Oh and regarding the creation of the INPUT folder, that's carrying over from when people use payu whichwhich creates a temporary work directory. In here there's an INPUT folder with symlinks to every forcing file.

It's a good point that we should handle this for non-payu users. Perhaps using the inputdir provided by the user in the notebooks as you say

croachutas commented 5 months ago

Well, tis working. But using a southern Tasmania test case I'm getting some weird cooling in the coastal margins. Day 50 from a Jan-Feb 2013 run below as an example: MOM6_test_run_PT

Some of this could be due to narrow channels being missed by the current 2km test case (D'Entrecasteaux Channel and Fredrick-Henery Bay/Norfolk Bay round the Tasman Peninsular both get cutoff from the ocean). Others areas don't seem to have an obvious explanation... Could it just be running into limits of surface forcing resolution?

(In some ways this isn't necessarily a problem that needs fixing... Since this setup is intended as a teaching tool asking the students to comment on what they think the model got wrong could be very useful).
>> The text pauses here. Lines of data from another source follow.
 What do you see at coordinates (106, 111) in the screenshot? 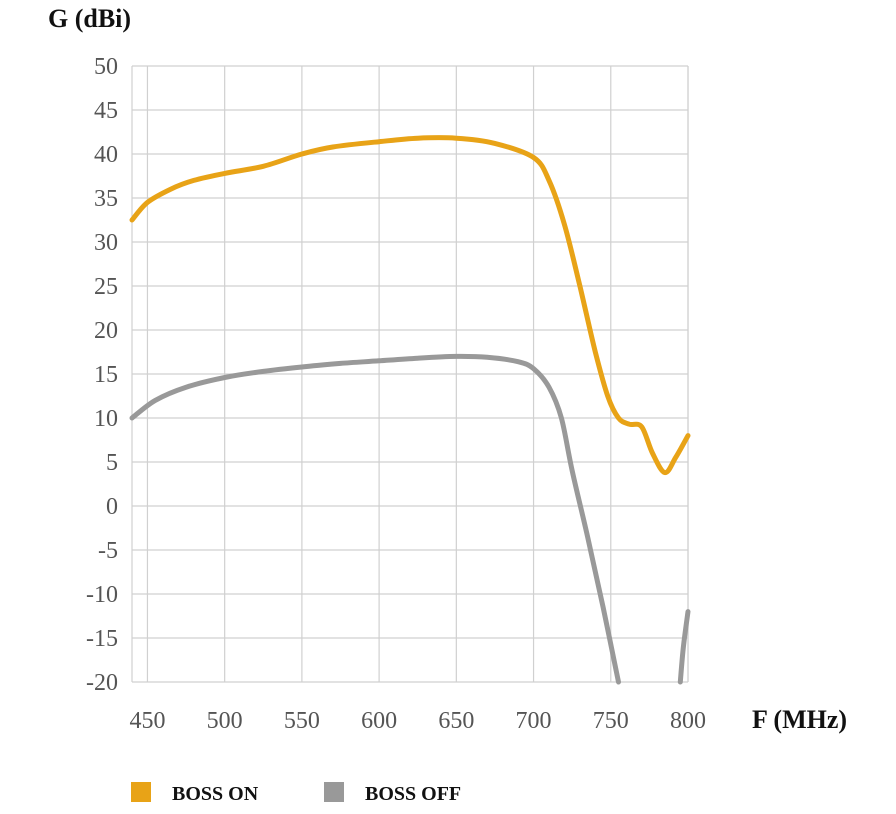
I see `y-tick-label: 45` at bounding box center [106, 111].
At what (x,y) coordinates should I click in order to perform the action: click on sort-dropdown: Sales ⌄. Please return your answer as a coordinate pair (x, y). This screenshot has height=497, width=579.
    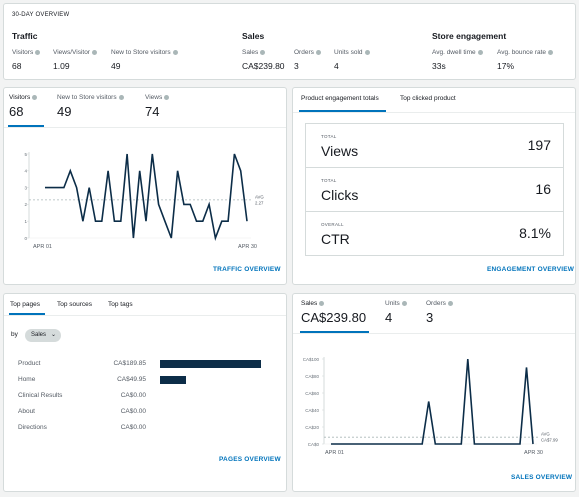
    Looking at the image, I should click on (43, 336).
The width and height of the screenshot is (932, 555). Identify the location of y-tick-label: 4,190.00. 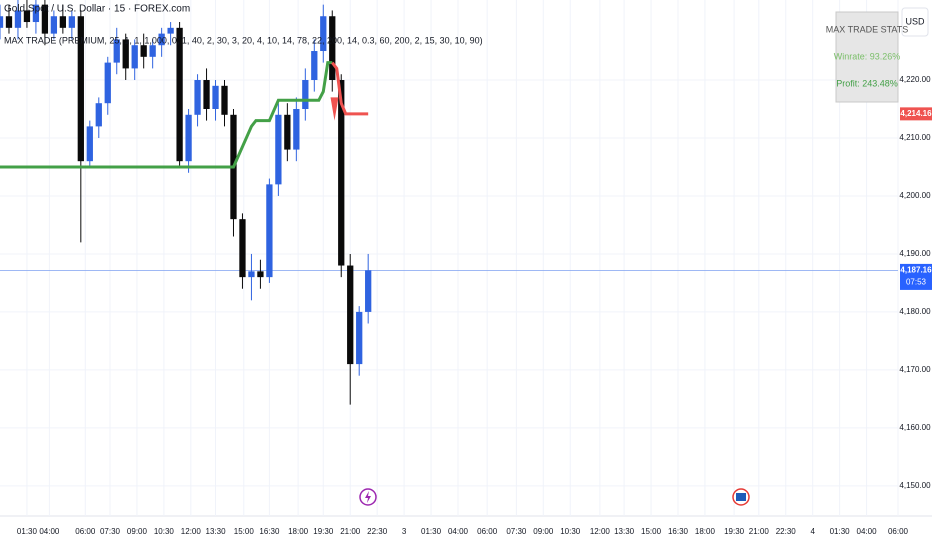
(915, 254).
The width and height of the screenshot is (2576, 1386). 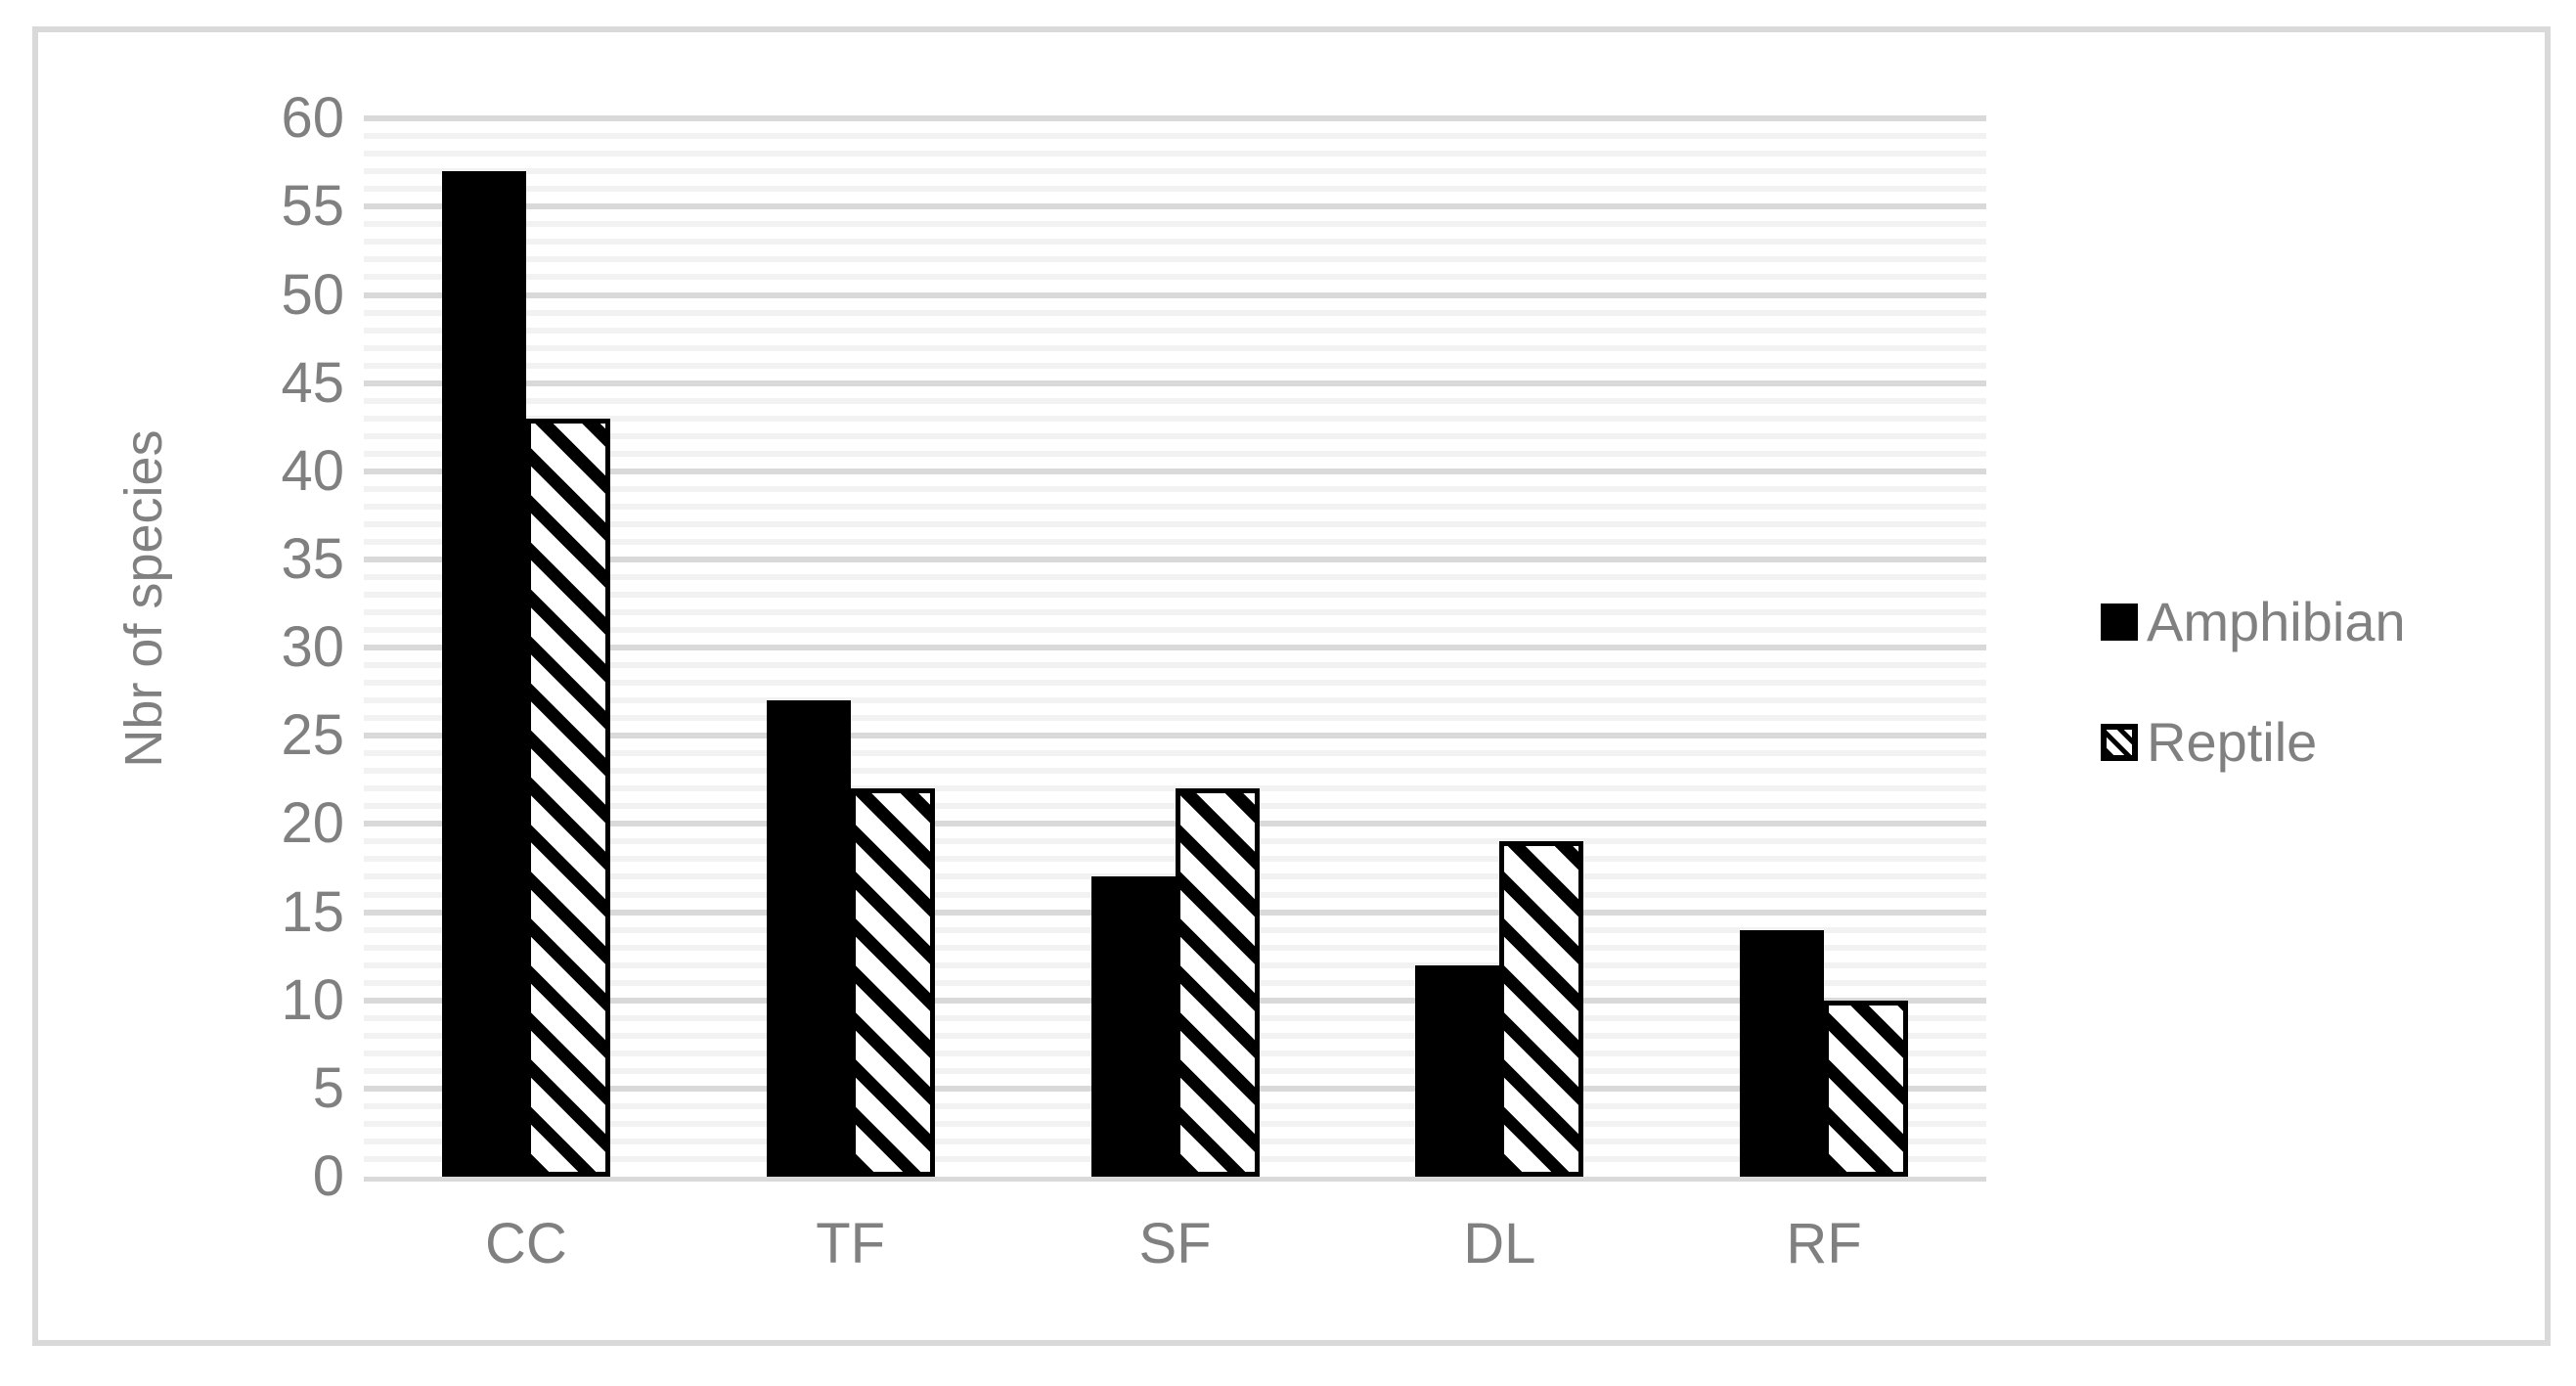 What do you see at coordinates (1867, 1088) in the screenshot?
I see `bar-reptile-rf` at bounding box center [1867, 1088].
Will also run a test or two in the open ocean (Southern Ocean Flux Station and surrounds?) and on some less complicated coastline...

ashjbarnes commented 5 months ago

Check your surface fluxes. There was an older version that accidentally set the solar radiation to zero (misunderstanding of how data override works). The data table should looks like this for the radiative fluxes: image

croachutas commented 5 months ago

Thanks Ash, that seems to have mostly solved the cooling on the seafloor but doesn't look to have helped the cooling of coastal SST as much.
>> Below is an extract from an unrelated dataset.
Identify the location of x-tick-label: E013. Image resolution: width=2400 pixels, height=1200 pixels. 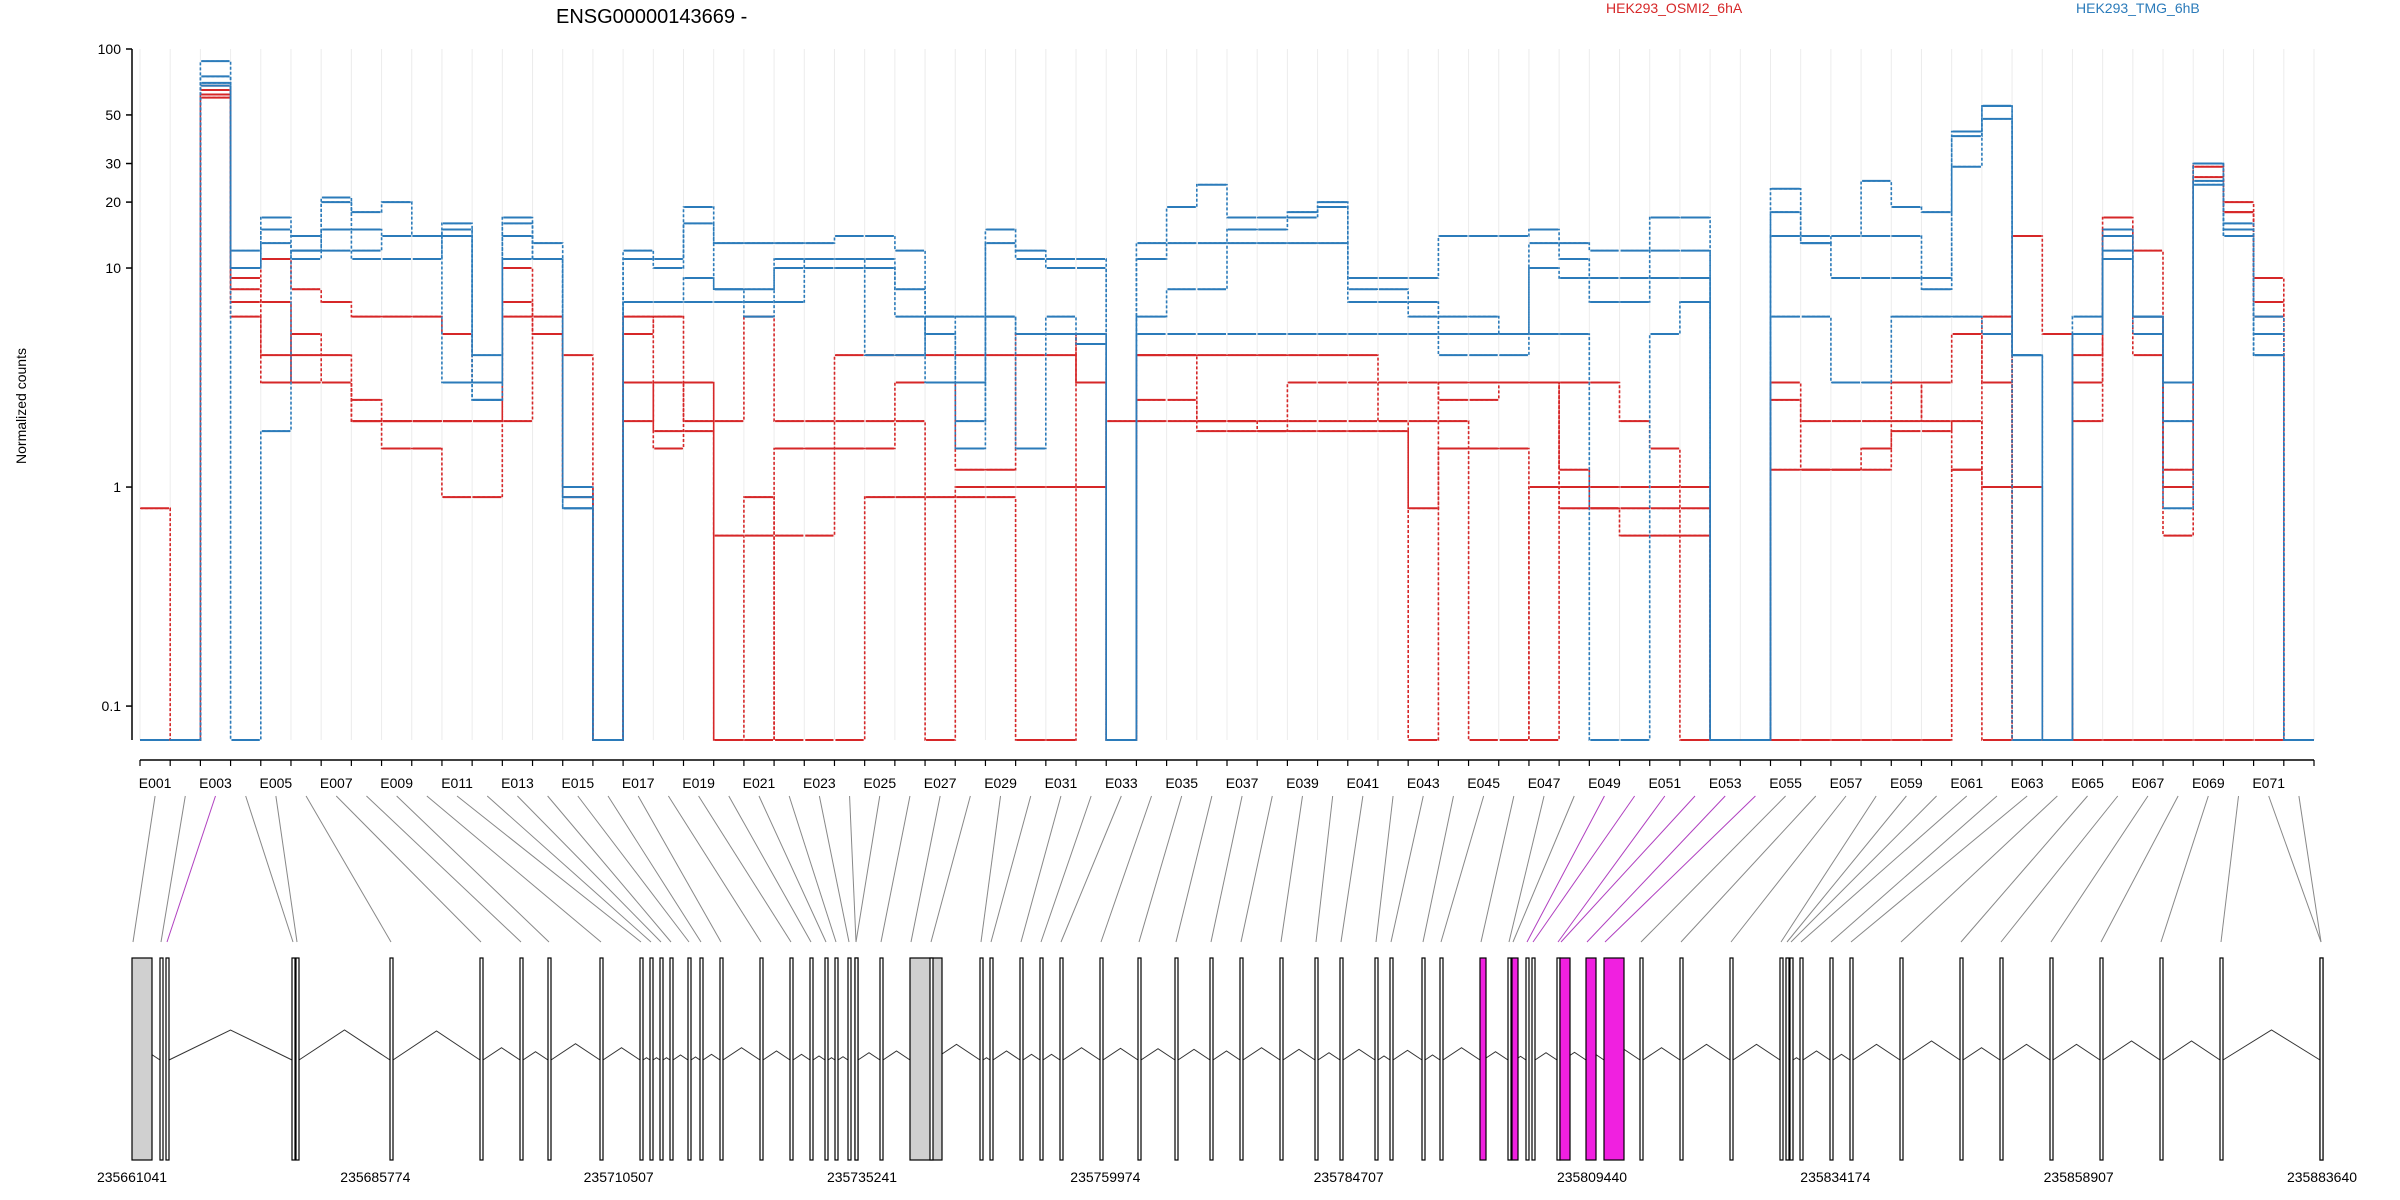
(518, 783).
ashjbarnes commented 5 months ago

Yeah that's really strange! I haven't noticed it in my runs which use ERA5, SIS/MOM6 at latest source and Glorys at the boundary. Is your executable fairly up to date? There were some updates to the coupler that helped ERA5 perform more sensibly

croachutas commented 5 months ago

Nope, I'm still using mostly the defaults from the mom6-examples build... Looks like that points to a rather old version of the coupler (coupler @ 14578f0, circa 6 years old). I'm afraid if I try upgrading the coupler it'll break the build scripts as happened when I tried installing more recent versions of FMS.

croachutas commented 5 months ago

(Might need to see if I can get the build using ninja to work... Any idea if that codebase works outside NCI?)

angus-g commented 5 months ago

Any idea if that codebase works outside NCI?

There's nothing really NCI-specific in it, but you might have to tweak paths. As long as you have working Fortran and C compilers, an MPI implementation and the NetCDF libraries (for C and Fortran), you should be able to get it working.

navidcy commented 5 months ago

Question: should we convert this into a Discussion? If it's not related with a bug/issue in the code I think it fits better into the Discussion section.